Employees who appreciate the investment you’re making in their career are more apt to be loyal to the company. One study by LinkedIn indicated 94% of employees would stay at a company longer if it invested in their careers. This is significant in a time when employers are doing everything they can to keep employees connected while they work remotely. In short, ample talent development opportunities will help you keep top talent on board longer.

How can you improve talent development at your organization?

Creating an improved talent development program for your organization requires planning and cooperation between your human resource and learning teams. However, wherever things sit currently, it is possible to make some improvements over time by following some simple talent development best practices. Learn how and where you can start:

1. Understand your company objectives.

Based on the organizational objectives, you need to build your improved talent development plan to align with these goals and your business strategy for the near future. Start from where you are now and build from there. This will help you make sure that you’re investing in the right initiatives.

INSTRUCTIONS →
• 1. Shorten the paragraph of the talent development text that begins "Employees who appreciate the investment" and keep its main facts.
• 2. Write the next part of the talent development text, picking up after its final sentence.
The material that comes after has no connection to the talent development text.

DATA BELOW →
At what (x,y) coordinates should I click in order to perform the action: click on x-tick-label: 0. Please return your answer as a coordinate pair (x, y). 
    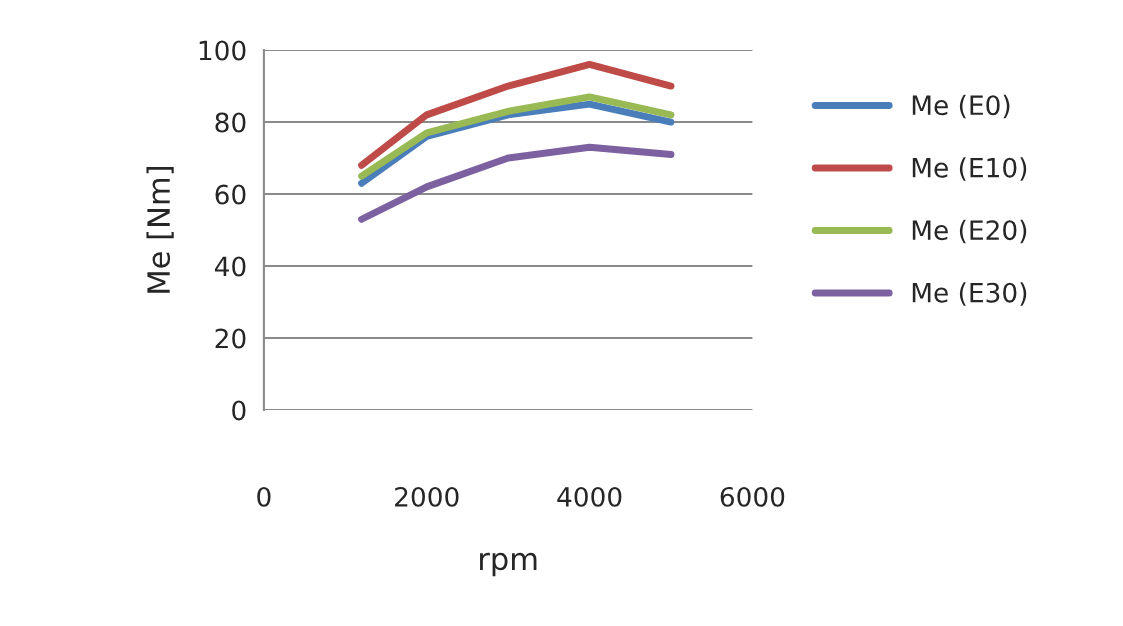
    Looking at the image, I should click on (264, 496).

TASK RESULTS →
• 1. Employees who see a company investing in their careers tend to be more loyal. A LinkedIn study found that 94% of employees would stay longer at a company that did so. This matters now, as employers work to keep remote staff connected. Strong talent development opportunities help retain top talent longer.

• 2.
Let’s say your company is planning to work more with machine learning. That means that developing your employees’ skills in that area will be crucial for the future success of your organization.

2. Identify opportunities for upskilling and reskilling.

Take an inventory of current employee skills. What’s being utilized, and what’s just waiting to be applied? Understanding where underutilized expertise and knowledge are can be an excellent way to develop the necessary skills and capabilities for the organization. Take into consideration that new job types will require new or adaptable skills.

Which employees already have the basic skills that you can focus on developing? These are great candidates for participating in upskilling initiatives. Also, if there are jobs that are at risk of becoming obsolete while other roles are emerging, consider how you can reskill your existing employees to take on the new positions.

3. Provide many learning options and methods.

By using a tailored approach to learning and development, you can build a program that meets the needs of all employees. Talent development isn’t just about formal training. It can also include on-the-job learning, mentorship programs, coaching, e-learning, self-learning, and more. Involve managers in the process and create directories of learning resources. These should be readily available to your employees.

4. Create a culture that embraces continuous learning.

Encourage active learning and focus on developing adaptability. Motivate employees carve out time to learn every day. Make continuous learning a cultural core value and find ways to instill this mindset into your workforce.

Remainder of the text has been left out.